• _DIRECTIVES_
**A.** List every distinct aggregation function that the Splunk Power User exam notes pass to the stats command.
**B.** From the Splunk Power User exam notes, reproduce the stretch from "If you are doing" through "index=web | stats sum(bytes)" without changes.

Splunk Core Certified Power User

DevOpsMe6/1/25About 11 minsplunksplunksplunk-core-certified-power-usersplunk-core-certified-power-user-examsplunk-core-certified-power-user-certification

Exam preparation notes for the Splunk Core Certified Power User.

Transforming Commands

If you are doing search in smart mode, the mode that will toggle the search behavior based on if the search contains a transforming command. If it does, then it's going to act like fast mode,

top: index=web | top file, index=security "fail*" | top src showperc=f
rare: index=web |rare categoryId

stats:

index=web | stats sum(bytes)
index=web | stats count by categoryId
index=web | stats dc(categoryId)
# or
index=web categoryId=* | dedup categoryId
# or
index=web categoryId=* | dedup categoryId | stats list(categoryId)
# or
index=web | stats values(categoryId)

index=web | stats count by referer_domain, action
index=web | stats count by referer_domain, action | stats sum(count) by referer_domain
index=security | stats count by src, user, action
index=security | stats values(user) as "Login Name", count(user) as "Attempts" by src | fillnull value="N/A"
index=web OR index=security | stats sum(bytes) as Total_Bytes | eval Total_Bytes=tostring(Total_Bytes, "commas")

More useful commands:

index=web | table clientip, action, categoryId, status | where isnotnull(action)
index=web | table clientip, action, categoryId, status | where isnotnull(action) | rename action as "ACTION", clientip as "Shoppers IP" | fields - status
index=security user=admin vendor_action=Failed host=web1 src_ip="87.194.216.51" earliest=0 latest=now

Transaction Commands

maxspan: Max time between all related events, e.g. maxspan=15m.

• _DATA EXCERPTS_

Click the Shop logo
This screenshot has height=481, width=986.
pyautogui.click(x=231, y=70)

* * *

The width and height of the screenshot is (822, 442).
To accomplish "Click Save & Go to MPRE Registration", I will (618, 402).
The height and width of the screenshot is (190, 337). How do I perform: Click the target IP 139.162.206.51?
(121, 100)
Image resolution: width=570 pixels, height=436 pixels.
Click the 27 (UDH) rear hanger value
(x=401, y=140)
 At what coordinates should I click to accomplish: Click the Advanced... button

...

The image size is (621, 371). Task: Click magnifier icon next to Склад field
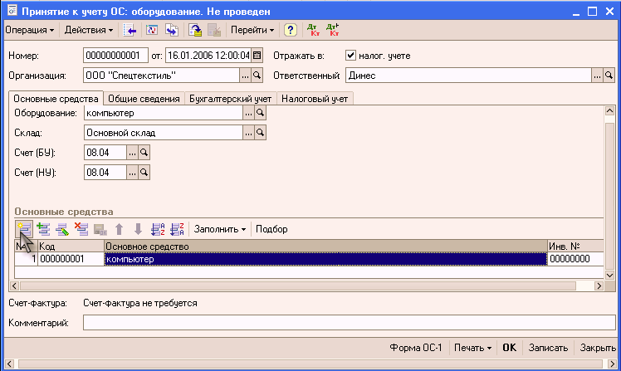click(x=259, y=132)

• _SOLUTION LIST_
**A.** sum, count, dc, list, values

**B.**
If you are doing search in smart mode, the mode that will toggle the search behavior based on if the search contains a transforming command. If it does, then it's going to act like fast mode,

top: index=web | top file, index=security "fail*" | top src showperc=f
rare: index=web |rare categoryId

stats:

index=web | stats sum(bytes)